Go live button in backstage session is not working
Incident Report for Swapcard
Postmortem

I. Executive Summary:

We are issuing a post-mortem report regarding a backstage service disruption that affected Swapcard customers on Thursday, April 5th, 2024. The incident was linked to an outage of our video backstage infrastructure provider 100ms https://status.100ms.live/incidents/ww76zjqsj6j9. The issue affected rooms located in the Europe region. The initiation of RTMP utilized a cluster-specific, legacy endpoint. Prior to this incident, despite successful recording and streaming operations, the session and recording processes were executed in separate clusters. A recent update introduced a modification whereby the recording process would terminate if it did not detect the session within the same cluster, leading to recorder failures.

II. Impact Analysis:

  • User Impact:
    Backstage streaming capabilities
  • Service Impact:
    Streaming through Swapcard's backstage functionalities was experiencing issues, resulting in the "Go Live" button being reset immediately after activation. This was due to failures in the recording and streaming processes.

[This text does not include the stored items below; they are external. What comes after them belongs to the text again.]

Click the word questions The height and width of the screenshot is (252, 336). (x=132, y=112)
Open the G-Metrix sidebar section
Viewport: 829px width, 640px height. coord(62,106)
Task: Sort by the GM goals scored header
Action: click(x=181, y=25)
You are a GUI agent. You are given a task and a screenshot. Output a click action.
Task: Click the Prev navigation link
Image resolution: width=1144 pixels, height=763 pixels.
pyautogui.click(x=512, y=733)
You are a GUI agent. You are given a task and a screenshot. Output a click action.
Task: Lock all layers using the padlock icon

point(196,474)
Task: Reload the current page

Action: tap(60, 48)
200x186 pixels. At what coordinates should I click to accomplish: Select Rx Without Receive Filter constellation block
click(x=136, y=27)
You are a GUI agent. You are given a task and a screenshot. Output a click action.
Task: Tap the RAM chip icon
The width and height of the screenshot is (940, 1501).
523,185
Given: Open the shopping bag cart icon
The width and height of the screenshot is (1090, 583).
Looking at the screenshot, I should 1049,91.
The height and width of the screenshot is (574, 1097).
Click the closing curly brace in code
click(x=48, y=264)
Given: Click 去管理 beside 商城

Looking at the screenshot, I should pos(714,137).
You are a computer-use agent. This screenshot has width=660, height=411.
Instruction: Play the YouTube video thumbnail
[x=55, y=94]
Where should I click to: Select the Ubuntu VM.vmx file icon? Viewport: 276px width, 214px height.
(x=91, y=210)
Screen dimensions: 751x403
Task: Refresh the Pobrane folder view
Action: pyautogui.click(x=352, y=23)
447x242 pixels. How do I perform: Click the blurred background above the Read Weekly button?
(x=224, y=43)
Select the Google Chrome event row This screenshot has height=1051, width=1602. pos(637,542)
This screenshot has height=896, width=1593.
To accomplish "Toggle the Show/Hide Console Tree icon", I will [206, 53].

III. Mitigation Deployment:

To address the issue, our video infrastructure provider has taken significant steps by introducing a new API endpoint that guarantees intelligent routing. This advanced endpoint has been specifically designed to enhance the stability and reliability of our streaming and recording functionalities.

IV. Forward Planning:

Consistent with our dedication to maintaining high-quality service, Swapcard is thoroughly reviewing our communication with our external video backstage infrastructure provider to avoid similar issues in the future. This incident has led us to improve our processes and establish stronger measures to prevent reoccurrences. We are grateful for your patience and ongoing support.

We deeply regret any inconvenience this disruption may have caused. Should you need further assistance or additional information, please feel free to contact our support team. Your understanding and cooperation are highly appreciated.

Posted Apr 05, 2024 - 14:55 UTC

Resolved
This incident has been resolved.
Posted Apr 04, 2024 - 21:52 UTC
Investigating
We are currently investigating an issue with our backstage provider 100ms impacting our backstage functionality. The issue seem related to today incident on 100ms infrastructure in Europe https://status.100ms.live/incidents/ww76zjqsj6j9
Posted Apr 04, 2024 - 20:46 UTC
This incident affected: Backstage (Backstage - Overall).